Task:
Each line of the material must reappear unchanged in the answer.

****************

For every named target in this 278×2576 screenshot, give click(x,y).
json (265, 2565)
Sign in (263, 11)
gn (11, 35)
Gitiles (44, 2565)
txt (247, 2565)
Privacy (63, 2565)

****************

Solution to this task:
For every named target in this 278×2576 screenshot, give click(x,y).
json (265, 2565)
Sign in (263, 11)
gn (11, 35)
Gitiles (44, 2565)
txt (247, 2565)
Privacy (63, 2565)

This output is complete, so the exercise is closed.